Par ricochet, l’éclaircie se profile enfin pour le groupe, car, « chez Fan Milk, quand le Ghana va, tout va », souffle un connaisseur. Danone, entreprise cotée en Bourse et à la communication très maîtrisée, refuse de dévoiler les résultats globaux (Abraaj, lui, n’a pas souhaité répondre à nos questions), mais, d’après nos informations, le chiffre d’affaires, qui plafonnait à 110 millions d’euros en 2014, aurait connu une forte poussée en 2015.

Investissement glissant

Tout n’est pas gagné pour autant. Avec ses 178 millions d’habitants, le Nigeria est depuis toujours la principale cible de Danone, selon un financier. Or le géant subit de plein fouet la crise pétrolière, tandis qu’à Lagos les autorités veulent lutter contre la distribution informelle en traquant les vendeurs ambulants, qui faisaient jusqu’ici leur beurre grâce aux monstrueux embouteillages de la capitale économique.
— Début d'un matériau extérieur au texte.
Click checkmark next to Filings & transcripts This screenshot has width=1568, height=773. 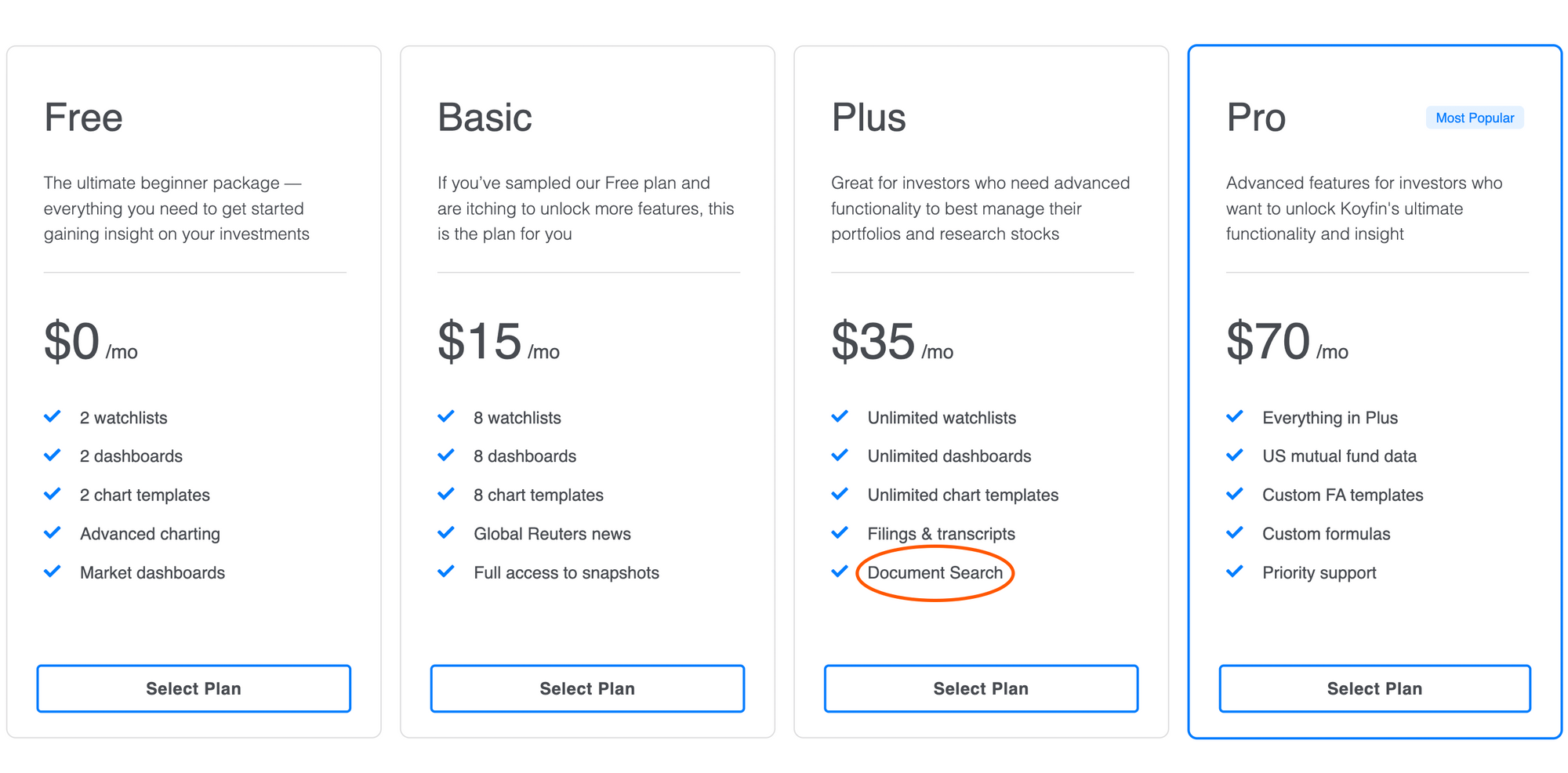click(x=840, y=533)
Selon le cabinet Euromonitor, les activités de Fan Milk y souffrent du déclin de la vente ambulante au profit des supermarchés.

Parallèlement, l’essor n’est pas évident en Afrique francophone, où la présence de Fan Milk est plus récente. Si la filiale qui gère le Bénin et le Togo, profitant d’une faible concurrence locale, tourne bien, ces marchés restent limités. La Côte d’Ivoire devait être la nouvelle terre promise, mais Fan Milk, arrivé au début des années 2000 en rachetant une usine, y connaît une série de déconvenues. Les installations sont vieillissantes, la fiscalité fluctue, la concurrence locale de Sapled (marques Popito, Magic, etc.) est rude… Le coup de grâce viendra avec l’interdiction, fin 2014, des emballages en plastique : depuis lors, les pousse-pousse Fan Milk ne sont plus visibles à Abidjan, et l’activité s’est contractée de 80 %, nous glisse-t-on.
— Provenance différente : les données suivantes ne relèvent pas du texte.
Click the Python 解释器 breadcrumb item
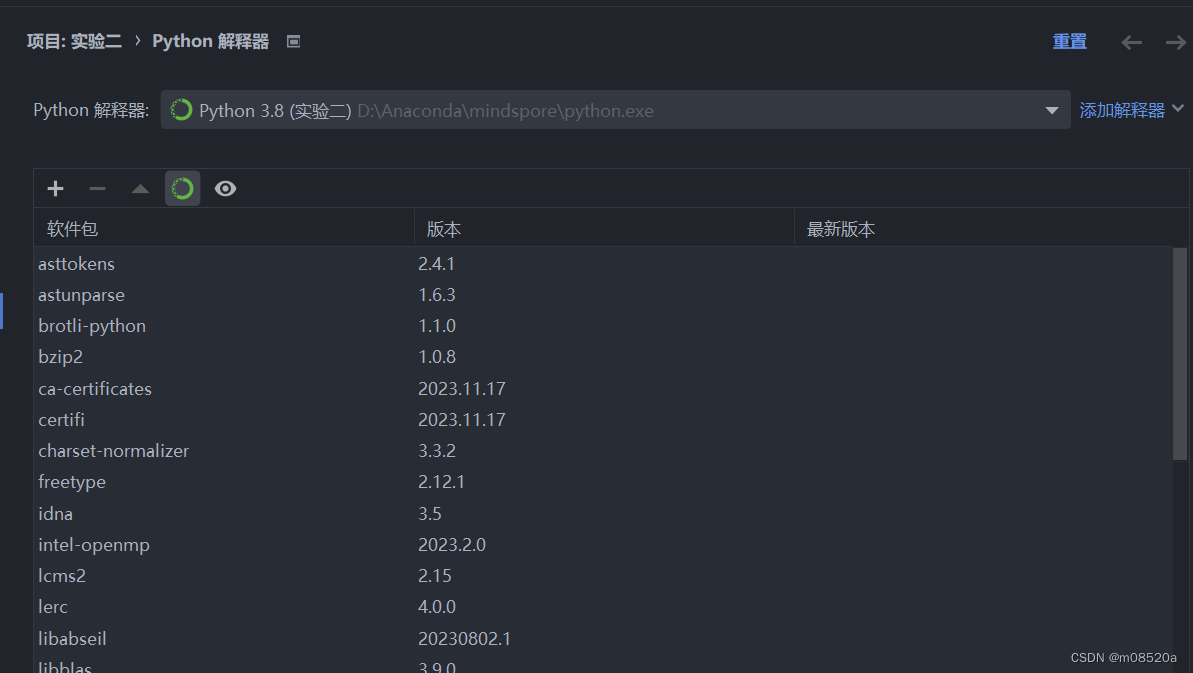 (x=210, y=41)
Un temps, les actionnaires, fatigués par cette entité déficitaire, ont songé, selon nos informations, à mettre la clé sous la porte. Mais le pays reste prometteur. Alors Danone a dépensé sans compter pour y faire peau neuve. Avec des emballages cartonnés inédits lancés en février, le groupe français tente coûte que coûte de relancer la machine ivoirienne.